Pordenone , venerdì, 20. settembre, 2024 18:00 (ACI Stampa).
Nel parco, il parco Galvani, accanto alla sede del Paff, curioso e fascinoso museo del fumetto, proprio nel cuore di Pordenone, i ragazzi delle scuole arrivano ordinatamente, si siedono sotto il gazebo allestito in uno dei tanti punti diffusi di Pordenonelegge, rassegna su libri, autori, creatività e amore per la lettura tra i più importanti in Italia e di richiamo internazionale. Ora l’appuntamento è con Antonia Arslan, invitata per onorare e celebrare i vent’anni appena compiuti da un suo libro davvero importante, “La masseria delle allodole”, grande successo a livello mondiale, anche grazie alla trasposizione cinematografica dei fratelli Taviani.
Sì, questo romanzo che, oltre agli indiscussi meriti letterario, possiede quello – fondamentale- di aver squarciato il fitto velo di silenzio e di indifferenza sullo sterminio del popolo armeno agli inizi del Novecento, operato in Turchia, il primo genocidio del Novecento, ebbene questo romanzo che ha compiuto i suoi primi vent’anni si avvia a diventare un vero e proprio classico, mentre porta avanti, con coraggio e poesia, la sua missione di raccontare al mondo i tragici eventi subiti dal popolo armeno intrecciati con la storia di una famiglia, quella della scrittrice, appunto, una storia di dolore, coraggio, forza, di grande fede.
Un romanzo capace di suscitare una sorta di movimento, intorno a se, di stabilire contatti, amicizie, scoperte e riscoperte. L’autrice spiega al pubblico che ascolta in silenzio – ed è qualcosa che colpisce, trattandosi in gran parte di adolescenti – com’è nata la sua decisione di raccontare quella parte della storia di famiglia che per molto tempo è rimasta nell’oblio, nel silenzio, “ringrazio il Signore per aver potuto contribuire, con il mio romanzo, a far sì che questi orrori siano stati conosciuti da parte di molti”, tra incomprensioni, minacce, ostacoli di ogni genere, “ma io non ho mai mollato”. Sulle sue parole, poetiche ed evocatrici, aleggia l’ombra del Grande Male, come lo chiamano gli armeni, le anime di quel milione e mezzo di uomini, donne e bambini trascinati via della loro case, dalle università, dai negozi, dagli empori, e mandati a morire di fame, di stenti, di violenze, nel deserto siriano.

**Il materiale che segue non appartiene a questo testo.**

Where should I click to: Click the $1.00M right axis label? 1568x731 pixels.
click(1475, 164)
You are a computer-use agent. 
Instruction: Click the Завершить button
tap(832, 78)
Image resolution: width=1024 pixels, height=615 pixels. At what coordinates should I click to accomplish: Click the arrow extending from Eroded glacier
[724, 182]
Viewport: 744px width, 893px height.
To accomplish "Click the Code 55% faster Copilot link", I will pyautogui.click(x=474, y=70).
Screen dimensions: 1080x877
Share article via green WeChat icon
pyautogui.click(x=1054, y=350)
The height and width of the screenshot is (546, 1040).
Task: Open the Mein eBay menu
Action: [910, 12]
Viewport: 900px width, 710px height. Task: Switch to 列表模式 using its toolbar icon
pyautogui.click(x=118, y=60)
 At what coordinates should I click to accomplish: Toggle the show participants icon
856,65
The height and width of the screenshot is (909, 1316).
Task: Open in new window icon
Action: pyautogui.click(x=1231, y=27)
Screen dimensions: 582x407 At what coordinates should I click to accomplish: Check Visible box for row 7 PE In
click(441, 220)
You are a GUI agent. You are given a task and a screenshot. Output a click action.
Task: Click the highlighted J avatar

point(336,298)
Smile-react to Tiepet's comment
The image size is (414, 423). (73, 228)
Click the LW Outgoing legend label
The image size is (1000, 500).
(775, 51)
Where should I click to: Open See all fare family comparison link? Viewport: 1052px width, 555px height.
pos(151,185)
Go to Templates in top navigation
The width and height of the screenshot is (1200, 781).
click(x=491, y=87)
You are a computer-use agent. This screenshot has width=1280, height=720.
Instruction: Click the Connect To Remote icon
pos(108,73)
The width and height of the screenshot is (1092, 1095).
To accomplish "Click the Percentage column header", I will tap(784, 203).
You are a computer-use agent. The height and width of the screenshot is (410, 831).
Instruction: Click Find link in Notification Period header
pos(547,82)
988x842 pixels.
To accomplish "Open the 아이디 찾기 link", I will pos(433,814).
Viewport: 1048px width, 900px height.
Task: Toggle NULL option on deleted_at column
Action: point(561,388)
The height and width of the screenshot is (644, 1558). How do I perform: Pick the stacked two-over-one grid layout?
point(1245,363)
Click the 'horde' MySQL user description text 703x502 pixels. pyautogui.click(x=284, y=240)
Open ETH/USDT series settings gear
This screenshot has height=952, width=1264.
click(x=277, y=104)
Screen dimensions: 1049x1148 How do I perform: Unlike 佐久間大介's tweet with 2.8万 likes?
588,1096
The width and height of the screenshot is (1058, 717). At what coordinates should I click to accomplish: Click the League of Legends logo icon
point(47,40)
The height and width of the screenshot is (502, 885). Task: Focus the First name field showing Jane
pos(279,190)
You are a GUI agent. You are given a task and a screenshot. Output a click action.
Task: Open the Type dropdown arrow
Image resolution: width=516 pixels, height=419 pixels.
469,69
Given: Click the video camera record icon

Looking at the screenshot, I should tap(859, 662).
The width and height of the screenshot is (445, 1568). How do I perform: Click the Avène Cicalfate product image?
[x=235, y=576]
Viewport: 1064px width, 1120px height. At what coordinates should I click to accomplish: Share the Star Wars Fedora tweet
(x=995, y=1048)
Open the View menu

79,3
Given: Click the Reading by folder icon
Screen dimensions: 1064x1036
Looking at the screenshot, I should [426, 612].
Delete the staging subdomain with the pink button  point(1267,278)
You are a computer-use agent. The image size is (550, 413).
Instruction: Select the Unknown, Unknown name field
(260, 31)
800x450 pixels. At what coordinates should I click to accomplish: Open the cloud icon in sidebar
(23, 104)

E il romanzo ha percorso tanta strada, quarantacinque edizioni, molte traduzioni, un film, moltissimi premi, riconoscimenti, e poi la possibilità di organizzare incontri, dibattiti, convegni. Si commuove, la scrittrice, parlando della sua famiglia, il nonno, lo zio, le zie, la madre… “Sono le mie donne armene, forti, coraggiose, tenaci nel tenere sempre teso il forte eppure sottile filo della memoria”, attraverso i cibi, la religiosità dei cristiani d’oriente, con i riti, le preghiere, le visite, in alcuni giorni dell’anno all’isola di San Lazzaro degli Armeni, a Venezia. Una memoria spezzata e poi ricomposta in tanti piccoli frammenti di ricordi, una parola, una luce, un sapore, una fotografia sbiadita, risorti a nuova vita, vividi e lucenti. E fra tutti la lenta voce narrante del nonno Yerwant, un sopravvissuto a cui il destino aveva destinato una vita diversa, a Padova, che parla con la piccola Antonia e solo a lei rivela il dolore che porta nell’anima.
Della tragedia degli armeni non si parlava, dunque, chi sapeva taceva o cercava di dimenticare, sotto la spinta di un preciso desiderio di occultamento dei fatti, nella complicità, nel silenzio delle potenze vincitrici della prima guerra mondiale, dopo il Trattato di Losanna del 1923. La Turchia dei Giovani Turchi non andava punita per quella orrenda strage, perché si temeva di spingerla verso posizioni estreme, mentre era più utile che si allineasse, per così dire, alla linea occidentale. E così, di lì a poco, l’astro nascente del nazismo poteva considerare l’ “operazione” di pulizia etnica contro gli armeni un “fonte di ispirazione” per quello che si poteva mettere in campo per sterminare gli ebrei.